I’ve been to Pax Lodge a few times – they have a special badge for the Pax Lodge Challenge and they have two badges that cover their various Challenges Around London, which are self-guided challenge packs that involve exploring London. There’s a Harry Potter one and a general one. Our Chalet also has a special Our Chalet Challenge, although I don’t know of any other challenges and I daresay the other World Centres have their own Challenge badges too. And of course, they all have souvenir badges just for visiting. The Scouting equivalent probably have the same. The only Scout centre I’ve ever investigated is the one at Kandersteg and they have loads of centre-specific challenge badges.
Events
Some events do badges. If you go to one of Girlguiding flagship events at one of the TACs, there tends to be a badge included in the information pack. If not, there’s almost definitely one you can buy somewhere around. WAGGGS did a Share the Light badge in 2020 for a huge international virtual campfire and another for attending virtual events. WAGGGS and Girlguiding both do official annual Thinking Day badges, so you can collect them or you can “earn” them by doing Thinking Day activities with your unit. Most regions have Nights Away badges (SWE are the prettiest!) to commemorate residentials. I go on region walking weekends – there’s a nice big badge for your first and then you collect mini footprint badges for subsequent ones, so you get ongoing badges but they don’t entirely take over your blanket.

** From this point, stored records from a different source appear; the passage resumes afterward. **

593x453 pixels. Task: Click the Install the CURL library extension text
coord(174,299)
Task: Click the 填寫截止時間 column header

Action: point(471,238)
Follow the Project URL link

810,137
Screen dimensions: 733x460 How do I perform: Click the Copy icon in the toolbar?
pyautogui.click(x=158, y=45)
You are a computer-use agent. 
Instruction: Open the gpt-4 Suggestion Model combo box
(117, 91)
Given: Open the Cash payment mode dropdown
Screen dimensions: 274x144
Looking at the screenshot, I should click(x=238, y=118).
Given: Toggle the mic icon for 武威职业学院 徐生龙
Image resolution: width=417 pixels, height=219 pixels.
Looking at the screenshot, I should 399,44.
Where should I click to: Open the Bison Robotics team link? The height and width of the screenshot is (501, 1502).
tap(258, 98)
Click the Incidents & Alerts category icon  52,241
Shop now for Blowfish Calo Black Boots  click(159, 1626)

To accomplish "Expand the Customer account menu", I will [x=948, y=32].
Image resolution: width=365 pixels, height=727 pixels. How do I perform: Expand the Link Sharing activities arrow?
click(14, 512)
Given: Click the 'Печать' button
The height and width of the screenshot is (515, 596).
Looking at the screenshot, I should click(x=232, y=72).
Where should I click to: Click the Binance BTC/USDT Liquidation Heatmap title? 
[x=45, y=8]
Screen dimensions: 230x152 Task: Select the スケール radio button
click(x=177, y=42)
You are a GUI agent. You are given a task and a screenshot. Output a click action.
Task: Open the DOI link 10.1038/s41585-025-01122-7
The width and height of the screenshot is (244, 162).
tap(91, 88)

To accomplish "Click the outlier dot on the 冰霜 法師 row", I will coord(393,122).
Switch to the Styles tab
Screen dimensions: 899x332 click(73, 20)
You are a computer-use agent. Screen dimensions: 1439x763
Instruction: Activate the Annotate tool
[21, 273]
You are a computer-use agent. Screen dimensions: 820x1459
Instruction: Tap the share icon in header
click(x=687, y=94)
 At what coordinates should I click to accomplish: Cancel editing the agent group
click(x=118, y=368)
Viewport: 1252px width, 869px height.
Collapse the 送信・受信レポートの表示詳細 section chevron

The TACs have badges for different activities – I have half a dozen (kayaking, abseiling, zipwire, archery & tree climb) from Foxlease and one (climbing), so far, from Blackland Farm. I plan to go to Waddow at some point and collect a few of theirs – what I especially love is that they’re all the same style but they each have their own signature colour and shape. Foxlease’s are teal rectangles, Blackland’s are green circles and I believe Waddow’s are purple hexagons.
Souvenir badges
Anywhere you go that’s got a Guiding or Scouting collection will have a badge you can buy, and so will plenty of other places. Cathedrals, national trust places, tourist attractions. I like to buy a flag badge from new countries. A word of warning: non-Guiding ones will often have an iron-on back. I don’t like ironing badges on because the glue always starts to peel off after a little while. But that plastic coating also makes it an absolute pig to push a needle through if you want to sew it on securely.
Swaps
Sometimes you’ll go to an event or a place and badge swaps will be a thing. Sometimes it’ll be literal: I went to Pax Lodge for Thinking Day in 2017 and took badges which I handed out to the people I was sharing a room with, who did likewise. Sometimes there will be a box – you leave a badge and take a badge. Those are fun – you end up with totally random badges in your collection that are actually a souvenir for something apparently unrelated. Or it might be some other small thing – a small craft with a pin to wear, a little gift. At TAC events, you’ll often find boxes left in the leaders’ lounge with fundraising badges in – leave £1 or whatever’s requested, help yourself to a badge and know that you’ve helped build a new hut or send a unit on an international adventure or whatever. I came back from Wellies & Wristbands in 2015 with five of those, plus my official event badge and an activity badge.
So if you’re an adult who wants to collect badges, there are so many ways and means of doing that, so get started!